### TRAVAIL À FAIRE:
a – Répondez à ces questions à l’aide du texte sur D’Hondt :
(i) En quelle année a-t-il été reçu à l’agrégation ?
(ii) Qui a dirigé sa seconde thèse ?
(iii) À quel mois et en quelle année quitte-t-il le Parti ?
b – Relevez tous les ouvrages de D’Hondt que mentionne le texte présenté, chacun avec son année.
c – Poursuivez le texte sur D’Hondt à partir de sa dernière phrase.
━━ TEXTE PRÉSENTÉ ━━
Son militantisme politique se développera auprès d’un instituteur communiste qui va devenir député et sénateur de la Quatrième République, et dont il a épousé la fille. Cet engagement s’intensifiera même électoralement, après son succès à l’agrégation (1949), à Toulouse puis à Poitiers, où il est professeur de lycée. Mais, en août 1968, il démissionne du Parti en dénonçant les entreprises soviétiques. Le marxiste résolu qu’il avait été venait d’être consacré comme un vigoureux hégélianisant.
Car, en 1966, il a soutenu avec brio ses deux thèses – dirigées, la première, par Hyppolite, la seconde, par Ricoeur – déposées dans les deux ouvrages : Hegel philosophe de l’histoire vivante (1966) et Hegel secret(1968). Dans ces textes, ainsi que dansHegel en son temps (1968), écrits avant la cassure politique, D’Hondt, venu à Hegel par Marx, le saisit comme le penseur que celui-ci accomplira, essentiellement le penseur de l’histoire.
━━━
━━ JEU DE DONNÉES ━━
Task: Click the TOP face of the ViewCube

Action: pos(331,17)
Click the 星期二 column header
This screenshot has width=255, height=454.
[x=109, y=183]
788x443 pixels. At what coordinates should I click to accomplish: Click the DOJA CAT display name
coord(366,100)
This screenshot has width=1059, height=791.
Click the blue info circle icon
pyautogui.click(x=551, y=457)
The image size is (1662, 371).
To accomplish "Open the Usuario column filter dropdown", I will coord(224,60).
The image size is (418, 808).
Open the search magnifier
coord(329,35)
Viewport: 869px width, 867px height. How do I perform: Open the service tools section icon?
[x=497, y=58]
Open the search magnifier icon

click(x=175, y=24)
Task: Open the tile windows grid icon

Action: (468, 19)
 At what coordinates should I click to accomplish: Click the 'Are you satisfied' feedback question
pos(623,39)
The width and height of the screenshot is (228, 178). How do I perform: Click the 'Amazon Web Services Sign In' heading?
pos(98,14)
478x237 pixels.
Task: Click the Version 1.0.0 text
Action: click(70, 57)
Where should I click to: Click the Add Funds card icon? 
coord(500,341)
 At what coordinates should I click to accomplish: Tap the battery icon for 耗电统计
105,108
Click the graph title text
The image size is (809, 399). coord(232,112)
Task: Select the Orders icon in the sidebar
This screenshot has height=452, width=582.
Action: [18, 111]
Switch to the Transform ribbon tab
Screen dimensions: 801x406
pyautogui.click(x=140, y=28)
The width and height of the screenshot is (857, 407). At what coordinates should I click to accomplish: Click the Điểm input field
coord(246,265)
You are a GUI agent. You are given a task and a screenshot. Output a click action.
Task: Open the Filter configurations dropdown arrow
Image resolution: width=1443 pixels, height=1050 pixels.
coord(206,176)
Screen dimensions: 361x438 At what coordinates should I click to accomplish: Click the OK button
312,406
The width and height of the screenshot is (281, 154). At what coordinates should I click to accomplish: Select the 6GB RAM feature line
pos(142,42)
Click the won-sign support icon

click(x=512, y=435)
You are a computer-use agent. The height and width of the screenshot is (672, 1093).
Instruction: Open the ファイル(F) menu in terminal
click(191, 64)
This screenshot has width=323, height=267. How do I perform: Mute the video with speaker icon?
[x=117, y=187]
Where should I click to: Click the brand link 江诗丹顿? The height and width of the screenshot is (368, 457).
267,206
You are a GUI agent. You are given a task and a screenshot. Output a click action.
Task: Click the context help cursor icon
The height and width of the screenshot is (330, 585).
━━━
### RÉSULTATS DE L’EXERCICE:
a –
(i) En 1949.
(ii) Ricoeur.
(iii) En août 1968.

b –
Hegel philosophe de l’histoire vivante (1966)
Hegel secret (1968)
Hegel en son temps (1968)

c –
L’histoire selon Hegel est, pour D’Hondt, animée par sa dialectique immanente, progressiste et infinie, proprement humaine, qui n’a que faire d’un fondement divin transcendant. S’employant, à l’aide d’une érudition impressionnante, à décrypter un prudent double langage de Hegel, D’Hondt veut restituer ses liens avec les Lumières d’abord françaises, politiquement et théologiquement émancipatrices, et leur épanouissement révolutionnaire. On retrouvera une telle insertion historique de la spéculation hégélienne dans deux ouvrages ultérieurs : la biographie Hegel et le recueil Hegel et les Français, parus en 1998.
L’enseignement magistral de D’Hondt à l’Université de Poitiers (1967-1987), amplifié dans le Centre Hegel-Marx qu’il y crée en 1970 et qui devient vite un haut lieu mondial du débat intellectuel, se nourrit de sa réflexion renouvelée sur le couple dialecticien inaugurateur des temps actuels (De Hegel à Marx, 1972). Mais, en liaison avec la dérive accentuée du communisme, D’Hondt souligne désormais que Marx ne peut accomplir Hegel qu’autant que Hegel fonde Marx et reste agissant en lui.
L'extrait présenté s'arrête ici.